Last September, the state of California began something that's becoming a domino effect. On the hood of a new Ford Mustang Mach-E, the Golden State's governor, Gavin Newsom, signed an executive ordering banning sales of new passenger vehicles with an internal combustion engine beginning in 2035. California's quest to become an EV-only state quickly began to spread. Several other states, including Washington State, Colorado, Connecticut, Colorado, Main, New Jersey, Pennsylvania, Rhode Island, Oregon, and Massachusetts, want to adopt a similar measure. And now they're being joined by Minnesota.
According to the Star Tribune, a Minnesota administrative judge has determined the Minnesota Pollution Control Agency (MPCA) can adopt new "clean car" rules that would require manufacturers to offer more EVs and hybrids to consumers.
Equally important, the ruling states the agency can bypass the state legislature to enact these new rules.

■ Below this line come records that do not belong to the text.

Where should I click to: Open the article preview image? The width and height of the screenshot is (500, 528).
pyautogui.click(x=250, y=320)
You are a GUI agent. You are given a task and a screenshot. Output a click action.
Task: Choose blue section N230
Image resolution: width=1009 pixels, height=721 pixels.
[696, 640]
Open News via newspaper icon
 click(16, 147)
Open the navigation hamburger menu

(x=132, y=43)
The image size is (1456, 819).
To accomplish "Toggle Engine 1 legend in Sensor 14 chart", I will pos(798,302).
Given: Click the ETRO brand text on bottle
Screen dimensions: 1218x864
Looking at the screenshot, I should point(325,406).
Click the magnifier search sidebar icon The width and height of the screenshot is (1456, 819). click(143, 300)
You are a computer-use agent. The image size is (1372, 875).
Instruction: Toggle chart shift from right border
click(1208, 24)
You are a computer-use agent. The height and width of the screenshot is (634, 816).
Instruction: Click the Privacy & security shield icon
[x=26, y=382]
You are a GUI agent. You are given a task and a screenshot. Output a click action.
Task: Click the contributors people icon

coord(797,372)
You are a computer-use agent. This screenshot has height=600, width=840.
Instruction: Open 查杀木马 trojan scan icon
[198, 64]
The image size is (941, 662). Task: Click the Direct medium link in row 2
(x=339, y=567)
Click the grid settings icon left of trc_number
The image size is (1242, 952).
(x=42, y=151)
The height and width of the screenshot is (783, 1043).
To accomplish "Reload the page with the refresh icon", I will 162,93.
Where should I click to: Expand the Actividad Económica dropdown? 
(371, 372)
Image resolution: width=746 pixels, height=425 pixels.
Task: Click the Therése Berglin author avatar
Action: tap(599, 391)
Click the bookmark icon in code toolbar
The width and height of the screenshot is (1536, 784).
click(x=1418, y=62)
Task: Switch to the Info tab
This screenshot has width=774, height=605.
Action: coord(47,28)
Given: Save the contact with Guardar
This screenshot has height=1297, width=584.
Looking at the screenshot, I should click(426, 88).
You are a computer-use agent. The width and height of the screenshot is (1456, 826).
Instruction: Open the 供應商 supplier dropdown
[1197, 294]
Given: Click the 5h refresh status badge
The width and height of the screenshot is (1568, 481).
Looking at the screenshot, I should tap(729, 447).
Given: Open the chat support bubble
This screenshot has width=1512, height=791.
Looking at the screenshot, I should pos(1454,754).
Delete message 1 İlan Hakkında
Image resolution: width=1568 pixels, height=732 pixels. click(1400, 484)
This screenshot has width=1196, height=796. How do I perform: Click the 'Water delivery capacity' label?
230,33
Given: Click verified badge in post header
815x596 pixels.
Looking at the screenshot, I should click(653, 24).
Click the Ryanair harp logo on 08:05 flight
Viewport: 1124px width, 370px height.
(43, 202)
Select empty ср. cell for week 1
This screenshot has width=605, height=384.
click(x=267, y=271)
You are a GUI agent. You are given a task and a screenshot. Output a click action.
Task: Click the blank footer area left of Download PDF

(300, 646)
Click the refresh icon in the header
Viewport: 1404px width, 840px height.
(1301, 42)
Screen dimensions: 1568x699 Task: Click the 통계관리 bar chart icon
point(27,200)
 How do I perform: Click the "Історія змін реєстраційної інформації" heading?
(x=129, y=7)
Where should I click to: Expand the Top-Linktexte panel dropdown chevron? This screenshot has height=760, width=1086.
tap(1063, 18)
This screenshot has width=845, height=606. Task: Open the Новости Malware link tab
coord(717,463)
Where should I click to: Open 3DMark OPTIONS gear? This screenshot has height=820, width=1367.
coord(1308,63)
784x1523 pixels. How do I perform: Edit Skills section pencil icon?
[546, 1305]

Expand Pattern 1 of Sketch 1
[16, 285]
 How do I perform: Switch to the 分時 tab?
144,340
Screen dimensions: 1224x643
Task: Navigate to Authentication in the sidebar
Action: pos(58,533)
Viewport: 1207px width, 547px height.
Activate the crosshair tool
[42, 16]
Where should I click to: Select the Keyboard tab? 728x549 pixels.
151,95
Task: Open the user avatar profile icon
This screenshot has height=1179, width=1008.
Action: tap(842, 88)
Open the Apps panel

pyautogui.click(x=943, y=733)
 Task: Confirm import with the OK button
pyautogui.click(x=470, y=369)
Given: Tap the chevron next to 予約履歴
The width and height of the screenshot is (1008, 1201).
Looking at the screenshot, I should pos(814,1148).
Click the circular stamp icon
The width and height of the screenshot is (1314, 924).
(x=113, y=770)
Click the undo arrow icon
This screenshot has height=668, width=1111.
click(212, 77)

Not surprisingly, this sparked an immediate backlash. One Republican state senator has threatened to shut down the state's environmental agencies by refusing to pass their budgets if they decide to move forward with any sort of vehicle ban. This same lawmaker has asked Minnesota Gov. Tim Walz to ban the MPCA from adopting new emissions standards for the next two years. The MPCA refuses to back down.
"Minnesota's clean car standards are a common-sense way we can support innovation and clean technology jobs while fostering a better climate and giving consumers more choice," said a spokesperson.
This will undoubtedly be a closely watched battle because Minnesota could become the first Midwestern state to adopt California's standards. This could, theoretically, begin a chain reaction in the region that might see Michigan, Ohio, and Wisconsin soon propose their own ICE bans. The Midwest, of course, is the heart of America's auto industry where the likes of GM and Ford have several factories.
The Biden administration has reversed a Trump ban on letting California set its own emissions standards. The federal Clean Air Act allows states to either go by federal emissions standards or California's stricter rules. It's illegal for states to write their own.